Trop tôt pour le dire

Trop tôt pour le dire

Jérôme Bergami, 25 avril, 2016

Il est trop tôt pour le dire, tandis que nous laissons derrière nous Bichkek et l’hiver pour nous élever aux horizons magistraux des cols du Pamir.
Un lac à la peau glacée, tacheté de maigres masures et de yacks.
Des yacks aux yeux laqués, bonzes trapus broutant, à défaut d’herbe, le froid.
Des hommes au corps à corps avec le bleu, le blanc, le rien, le vent, des gamins comme du cuir, brunis, tannés ; une bicyclette agonise dans l’indifférence au centre de la place.
Altitude 4600 : le véhicule souffle, se hisse, siffle, chasse la neige de ses puissants crampons, le Kamaz éclaboussé se range sur le bas-côté. Des pistes zèbrent les roches, les moteurs griffent le silence.
Plus tard, le conducteur et deux autres passagers descendent, déroulent un tapis, Allah est grand, tout puissant, ils s’agenouillent.

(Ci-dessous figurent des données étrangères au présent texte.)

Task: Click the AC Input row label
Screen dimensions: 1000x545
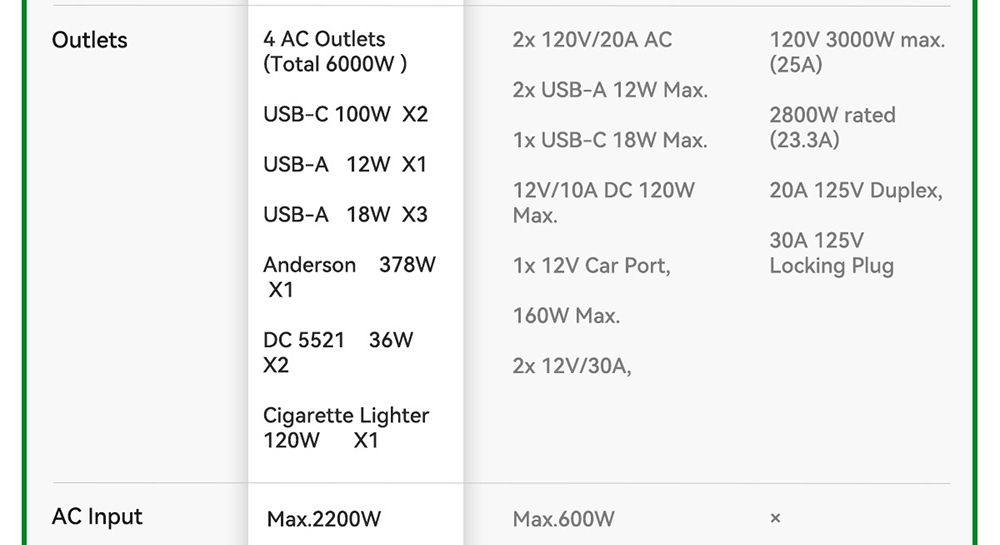Action: point(97,517)
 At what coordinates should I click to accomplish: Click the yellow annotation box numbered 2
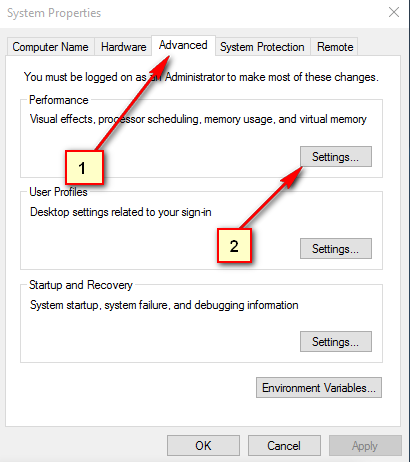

Prions la montagne colossale.

Il est trop tôt pour le dire, tandis que depuis Chorug la route épouse les méandres du fleuve. Un défilé sans fin, aux parois effilées, juxtaposées, confondues, décalées, un tableau de Braque long de centaines de kilomètres, hauts de plusieurs milliers de mètres, un délire d’éboulis en attente, de glissements aux aguets, il suffirait d’un claquement de doigt trop sonore. Sur la rive opposée, les peupliers, les hameaux en torchis, les muretins, les mules, les silhouettes dessinant quelque relief au plat des falaises parlent afghan. Côté tadjik, les villages mélangent la pierre et les racines, les ruisseaux et l’ombre douce. Ils chuchotent. Pas un jardin qui ne possède son bloc tombé un jour, son titan, figé, grave, la face au ciel.

Il est trop tôt pour le dire, tandis que nous harnachons Zolotoï, Zolotoï Corona, notre âne, le bien-nommé « Couronne d’or ». A la foire hebdomadaire de Dopulah, et pour cinq cents somonis, nous l’avons acheté. Il devait être notre capitaine de bât, protecteur de notre squelette, le saint patron de nos vertèbres, seulement passées deux nuits, Zolotoï s’est enfui, sous la pluie. Pas un braiement d’adieu, mais à travers son absence un message : « Allez en paix, sans crainte, marcheurs sauvages et déterminés. Votre place n’est pas à mes côtés. Je m’en vais pour vous rendre à votre liberté. » Nous n’étions pas les mêmes, il est vrai, dénués de sacs et de bâtons. Sans sueur ni douleurs. Au rythme de notre compagnon, non au nôtre.
Le deuil fait de sa fugue, le vent s’est levé, a effacé les derniers nuages, la rivière Zerafton a vernis ses rives d’un trait doré, une famille nous a nourris, nous nous sommes sentis forts.

Forts devant la route, grands face à l’asphalte.
Maîtres de notre chemin mais serviteurs de notre destin.

L’on prétend que j’aurais renoncé à mettre en mots la noble épopée ? Il est trop tôt, trop tôt pour le dire.